The examples below are starting points to demonstrate what is possible with Porxie. They will likely need further modification to suit your needs and are not intended to be used as-is.

Porxie & Imgproxy#

Imgproxy can be placed in front of Porxie to handle image transformations such as resizing, cropping, and format conversions.

Using Docker Compose, an example compose.yml would look like this:

services:
  porxie:
    image: blooym/porxie:latest
    restart: unless-stopped
    read_only: true
    cap_drop:
      - ALL
    security_opt:
      - no-new-privileges
    environment:
      PORXIE_BLOB_ALLOWED_MIMETYPES: "image/*"
▬▬▬▬▬▬
* _What you have to do_
Transcribe the Porxie page text from "The examples below" up to and including "and format conversions.".
▬▬▬▬▬▬
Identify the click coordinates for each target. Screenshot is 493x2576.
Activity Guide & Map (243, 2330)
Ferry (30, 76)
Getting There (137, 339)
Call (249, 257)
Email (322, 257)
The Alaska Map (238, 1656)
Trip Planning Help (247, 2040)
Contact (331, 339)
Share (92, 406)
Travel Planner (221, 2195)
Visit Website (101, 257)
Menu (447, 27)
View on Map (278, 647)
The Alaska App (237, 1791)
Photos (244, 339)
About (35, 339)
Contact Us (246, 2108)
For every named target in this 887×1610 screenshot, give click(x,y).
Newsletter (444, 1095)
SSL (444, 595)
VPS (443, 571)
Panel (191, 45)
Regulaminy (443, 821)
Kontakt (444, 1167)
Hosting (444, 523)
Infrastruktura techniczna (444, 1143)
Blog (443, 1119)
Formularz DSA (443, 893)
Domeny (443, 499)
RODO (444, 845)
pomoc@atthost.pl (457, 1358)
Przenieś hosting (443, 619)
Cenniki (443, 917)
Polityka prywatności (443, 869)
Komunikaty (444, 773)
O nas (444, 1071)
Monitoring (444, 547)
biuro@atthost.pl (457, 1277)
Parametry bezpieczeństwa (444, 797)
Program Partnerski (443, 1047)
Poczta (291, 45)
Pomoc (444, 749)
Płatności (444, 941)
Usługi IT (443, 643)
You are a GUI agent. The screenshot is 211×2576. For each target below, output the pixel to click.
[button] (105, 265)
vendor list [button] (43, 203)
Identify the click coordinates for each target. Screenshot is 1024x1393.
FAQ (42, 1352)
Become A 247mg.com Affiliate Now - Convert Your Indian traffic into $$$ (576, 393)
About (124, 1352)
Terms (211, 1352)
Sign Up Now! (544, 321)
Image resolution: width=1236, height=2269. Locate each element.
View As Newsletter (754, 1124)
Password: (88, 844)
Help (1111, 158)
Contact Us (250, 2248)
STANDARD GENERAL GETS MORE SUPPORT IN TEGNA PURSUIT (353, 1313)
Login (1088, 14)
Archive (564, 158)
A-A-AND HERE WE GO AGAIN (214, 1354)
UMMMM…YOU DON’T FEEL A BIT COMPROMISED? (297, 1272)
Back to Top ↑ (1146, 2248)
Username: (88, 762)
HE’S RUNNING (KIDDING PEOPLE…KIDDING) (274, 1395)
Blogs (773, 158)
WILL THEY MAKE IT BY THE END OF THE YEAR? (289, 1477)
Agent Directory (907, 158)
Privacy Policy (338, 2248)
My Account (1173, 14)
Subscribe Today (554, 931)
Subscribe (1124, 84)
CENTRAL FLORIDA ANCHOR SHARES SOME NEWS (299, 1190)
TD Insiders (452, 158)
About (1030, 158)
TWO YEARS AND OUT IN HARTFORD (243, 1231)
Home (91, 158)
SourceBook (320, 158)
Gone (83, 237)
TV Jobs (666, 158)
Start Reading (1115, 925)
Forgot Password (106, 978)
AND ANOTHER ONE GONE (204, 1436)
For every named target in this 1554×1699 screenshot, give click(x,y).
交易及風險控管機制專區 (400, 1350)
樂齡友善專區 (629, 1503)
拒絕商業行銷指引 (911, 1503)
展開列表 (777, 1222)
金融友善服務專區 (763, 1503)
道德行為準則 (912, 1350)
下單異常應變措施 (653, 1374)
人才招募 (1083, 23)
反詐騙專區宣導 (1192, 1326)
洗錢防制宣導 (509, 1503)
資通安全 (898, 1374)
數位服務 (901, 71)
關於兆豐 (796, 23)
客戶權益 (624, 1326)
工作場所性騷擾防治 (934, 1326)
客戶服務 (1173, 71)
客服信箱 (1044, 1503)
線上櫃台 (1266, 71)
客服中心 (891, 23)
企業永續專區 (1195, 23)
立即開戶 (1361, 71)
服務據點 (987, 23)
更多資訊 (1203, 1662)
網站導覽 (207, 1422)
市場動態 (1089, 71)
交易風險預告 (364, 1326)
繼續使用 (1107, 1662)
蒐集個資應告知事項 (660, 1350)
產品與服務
▬▬▬▬▬▬
* _Finished answer_
The examples below are starting points to demonstrate what is possible with Porxie. They will likely need further modification to suit your needs and are not intended to be used as-is.

Porxie & Imgproxy#

Imgproxy can be placed in front of Porxie to handle image transformations such as resizing, cropping, and format conversions.